Chicago police clear DePaul University’s pro-Palestinian encampment

CHICAGO — Chicago police dismantled DePaul University’s pro-Palestine encampment Thursday morning after administrators signed a complaint alleging trespassing by the protestors, officials said.

University leaders said Saturday they had reached an impasse in negotiations with organizers, but no intervention was taken throughout the week.

The encampment, erected April 30, had been Chicago’s last-standing university demonstration against the ongoing war in Gaza. Around 100 tents were pitched on the university’s main quad in Lincoln Park. Encampments were previously erected Northwestern University and the University of Chicago.

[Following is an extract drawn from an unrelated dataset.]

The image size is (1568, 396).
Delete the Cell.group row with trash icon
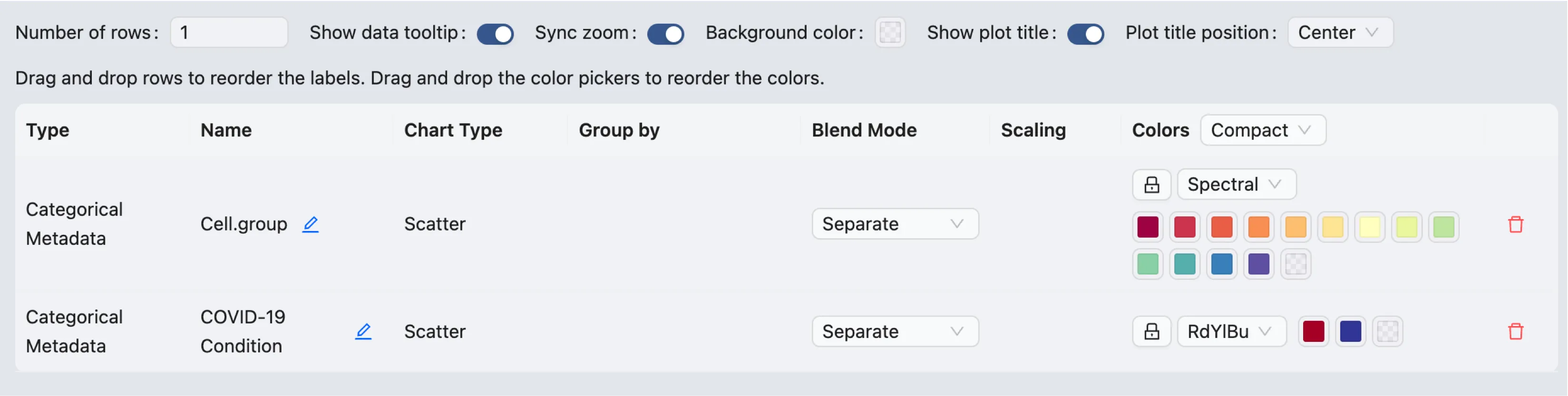(x=1515, y=224)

Friday morning, about two dozen police officers stood on West Fullerton Avenue outside the main quad. They stood their bikes in a line to make a barricade while a group of organizers faced them and yelled messages in protest.

“Let’s wake up the neighborhood,” said one.

No protesters or police officers were injured during the clearing, though two people were arrested afterwards for blocking traffic, according to CPD spokesman Tom Ahern.

President Rob Manuel alerted the DePaul community of the removal in an email at 5:30 a.m., which said that student leaders were uncompromising as the encampment “steadily escalated.” All protestors would be given the opportunity to leave peacefully without arrest, he said.

“From the beginning of the encampment, I have said that we would protect free speech and the ability to dissent until it either prevented us from carrying out the operations of our university or threatened the safety of the members of our community,” Manuel said. “I am deeply saddened to say the encampment has crossed that line.

The university said that it has received more than 1,000 complaints of discrimination and harassment over the course of the encampment, including one death threat. Some protestors had vandalized buildings and other structures in the quad, causing an estimated $180,000 in physical damage, according to Manuel.

The quad was closed at 7:15 a.m. to allow police and the university’s Office of Public Safety to remove tents. Students who attempt to breach the fence surrounding the area will be arrested and suspended, officials said.

Rumors of a possible raid had been circling through the encampment for days. Early Friday morning, organizers warned international students and those who didn’t want to risk getting arrested to get off campus, said senior Simran Bains.

“The platitudes about keeping people safe … it was all a lie,” she said.

Parveen Mundi, DePaul student body president, woke up at 5:30 a.m. to protesters warning of the raid through megaphones. When police arrived, students were forced off the lawn, she said. Later, DePaul staff loaded tents frames, signs, clothes and trash into garbage truck compressors.

“The cops had already surrounded the camp by the time I woke up,” Mundi said. “The biggest question we all had was whether this university would have the decency and personalism to say whether or not they would use police to intervene.”

In a statement when the encampment first went up, DePaul said that although the tents violate “a variety of university policies,” the administration remained “steadfastly devoted to academic freedom and free speech.”

Since then, campus unrest has become more widespread. Aside from the raid last week at the University of Chicago, last Saturday, Chicago police arrested nearly 70 protesters last week at the School of the Art Institute of Chicago in the Loop.

Israel launched its bombardment of Gaza after Hamas’ Oct. 7 attack on southern Israel, where the group killed some 1,200 people and took 250 hostages. Since then, more than 35,000 Palestinians have been killed, according to the Gaza Health Ministry.